Written exercise 1: Reproduce word for word the part of the Ubuntu driver setup guide that begins at the words "In some cases you" and ends after the words "( 4.13.0-26-generic )".

** START Text passage **

The assumption is that you have a vanilla  Ubuntu64 16.04.03 LTS installed.


In some cases you will need to install curl

$ sudo apt-get install curl linux-generic

Update 17Jan2018
Note: That might be relevant only to FirePro W8100 users
It seems like old drivers previous to AMDGPU-PRO 17.50.511655 are not able to compile DKMS module for kernels installed by default on Ubuntu 16.04.3 TLS ( 4.13.0-26-generic )

In order to work this around kernel needs to be downgraded to 4.10.0-28-generic

$ sudo apt-get remove linux-image-4.13.0-26-generic linux-headers-4.13.0-26

Java & Bazel

$ sudo apt-get install openjdk-8-jdk
$ echo "deb [arch=amd64] http://storage.googleapis.com/bazel-apt stable jdk1.8" | sudo tee /etc/apt/sources.list.d/bazel.list
$ curl https://bazel.build/bazel-release.pub.gpg | sudo apt-key add -
$ sudo apt-get update && sudo apt-get install bazel
$ sudo apt-get upgrade bazel


Note: In order to install only OpenCL parts of AMDGPU-PRO driver pass: –compute to  ./amdgpu-pro-install

$ sudo apt-get install ocl-icd-opencl-dev opencl-headers
$ wget --referer=http://support.amd.com https://www2.ati.com/drivers/linux/ubuntu/amdgpu-pro-17.30-465504.tar.xz
$ tar -xvf amdgpu-pro-17.30-465504.tar.xz
$ cd amdgpu-pro-17.30-465504
$ sudo ./amdgpu-pro-install #or sudo ./amdgpu-pro-install --compute
$ tar -xvzf Ubuntu-16.04-64bit.tar.gz
$ sudo mkdir /usr/local/computecpp
$ cd Ubuntu-16.04-64bit && cp * /usr/local/computecpp 
$ sudo reboot

Update: 13Jan2018
In some cases (eg. update of the ubuntu16.04) you might need to use latest AMDGPU-PRO (17.50.511655)

$ wget --referer=http://support.amd.com https://www2.ati.com/drivers/linux/ubuntu/amdgpu-pro-17.50-511655.tar.xz
$ cd amdgpu-pro-17.50-511655
$ ./amdgpu-pro-install --headless --opencl=legacy

Update 17Jan2018
AMDGPU-PRO 17.50.511655 drivers seems to expose either in TensorFlow SYCL implementation or possibly have a bug where graph that nodes are allocated to different devices ( GPU and CPU ) fails to synchronize data from GPU placed node to CPU

Update 11Jul2018
AMDGPU-PRO 17.40-501128 is the latest driver that seems to be working with SYCL 0.9


$ sudo apt-get install python-numpy python-dev python-wheel python-mock python-psutil python-pip
$ sudo pip install --upgrade pip
$ sudo pip install py-cpuinfo portpicker numpy
$ sudo pip install --upgrade scipy


Note: In some cases user need to be added to video group via:

$ sudo adduser $(whoami) video
$ /opt/amdgpu-pro/bin/clinfo

Should return something similar to:

Number of platforms:				 1
  Platform Profile:				 FULL_PROFILE
  Platform Version:				 OpenCL 2.0 AMD-APP (2442.7)

** END Text passage **

Written exercise 2: Copy the records word for word, starting at the line that contains "Given: Open users" and running through the end of the records, with no pictures in your answer.

** START Listed records **

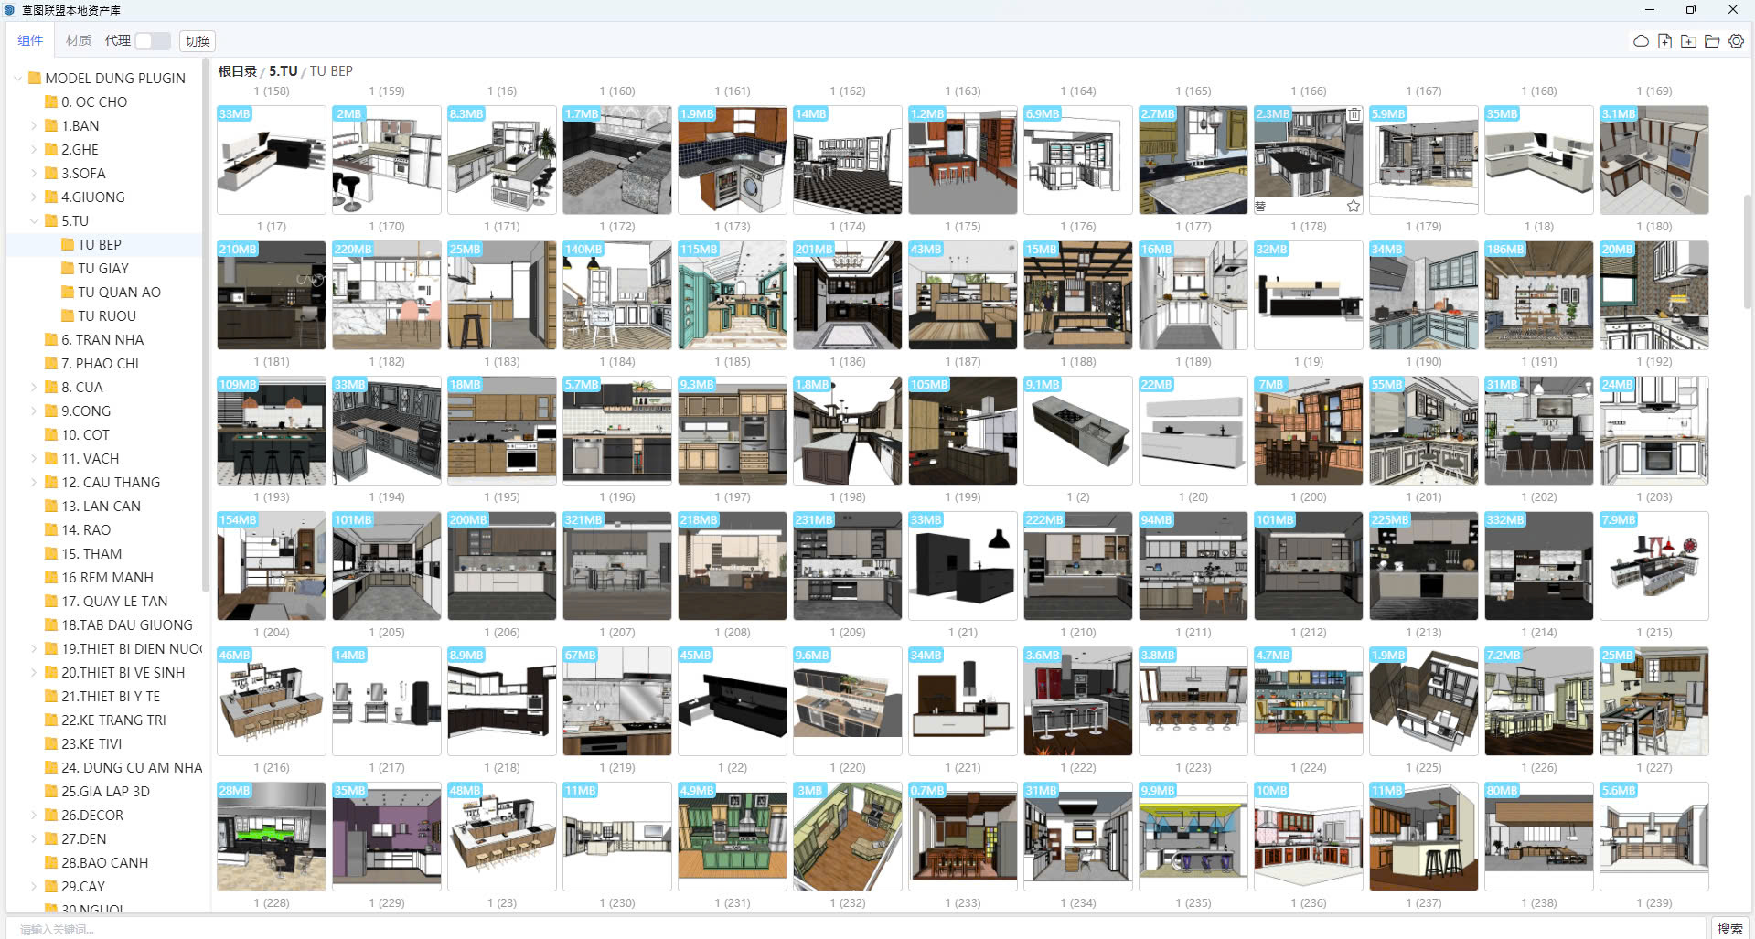
Task: Collapse the 5.TU folder
Action: click(35, 221)
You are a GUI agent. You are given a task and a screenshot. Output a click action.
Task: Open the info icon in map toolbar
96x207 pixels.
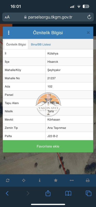[40, 180]

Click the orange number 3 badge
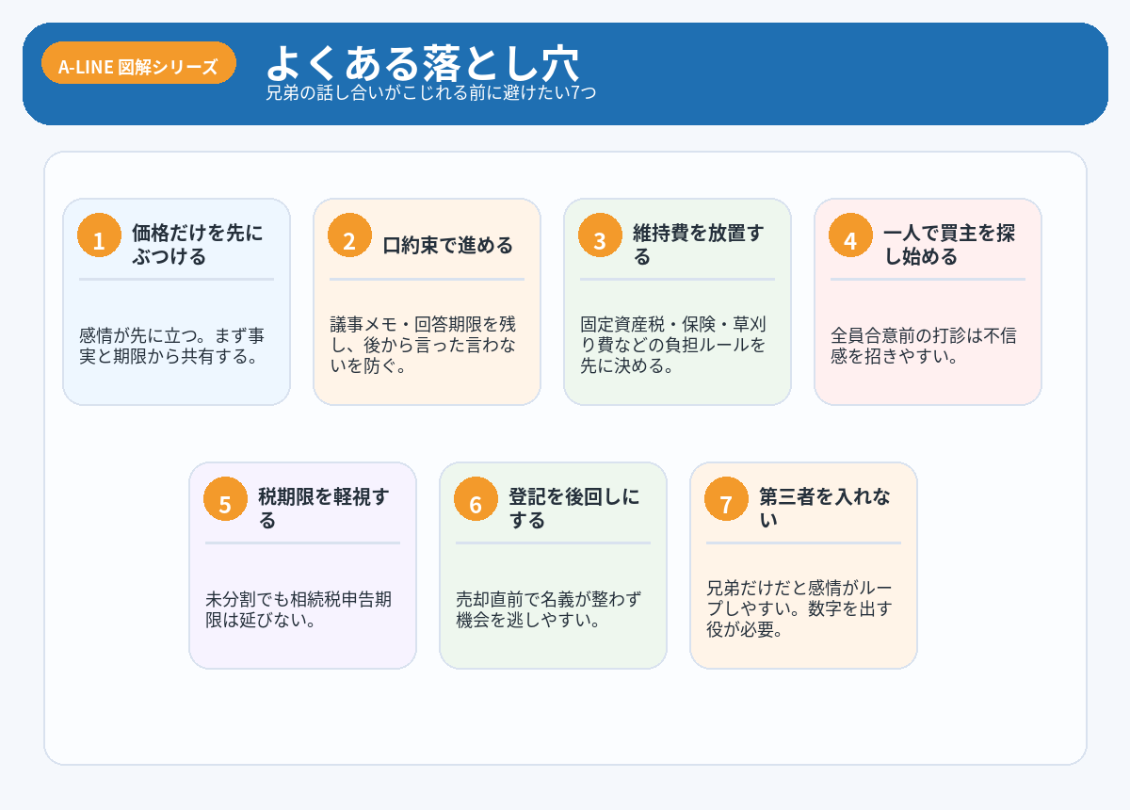tap(600, 239)
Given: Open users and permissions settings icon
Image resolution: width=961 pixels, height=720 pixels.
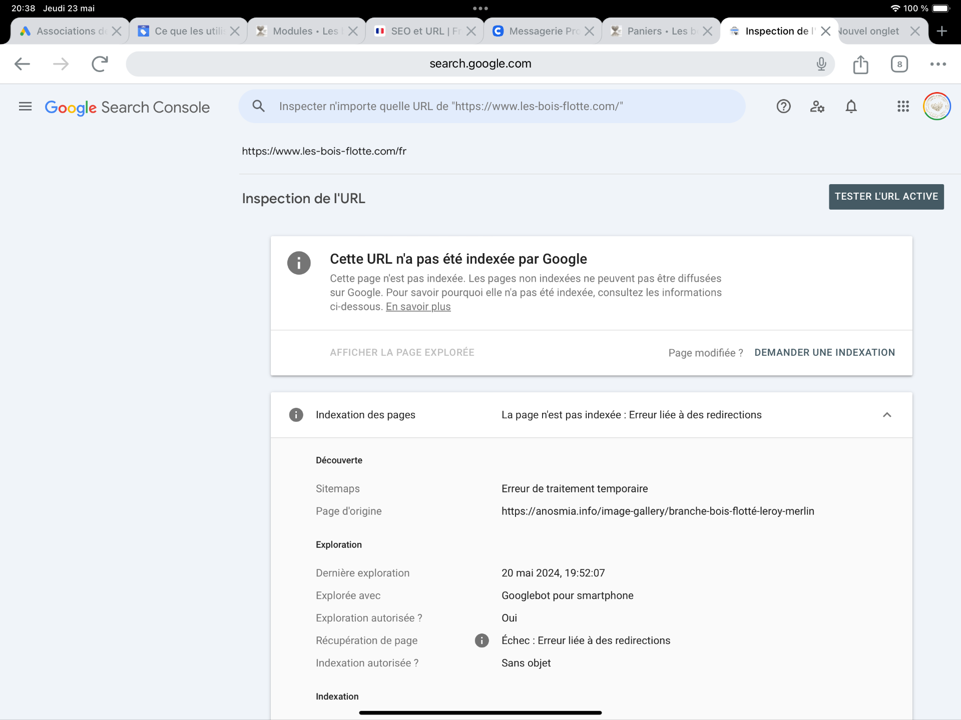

** END Listed records **

Written response 1:
In some cases you will need to install curl

$ sudo apt-get install curl linux-generic

Update 17Jan2018
Note: That might be relevant only to FirePro W8100 users
It seems like old drivers previous to AMDGPU-PRO 17.50.511655 are not able to compile DKMS module for kernels installed by default on Ubuntu 16.04.3 TLS ( 4.13.0-26-generic )

Written response 2:
Given: Open users and permissions settings icon
Image resolution: width=961 pixels, height=720 pixels.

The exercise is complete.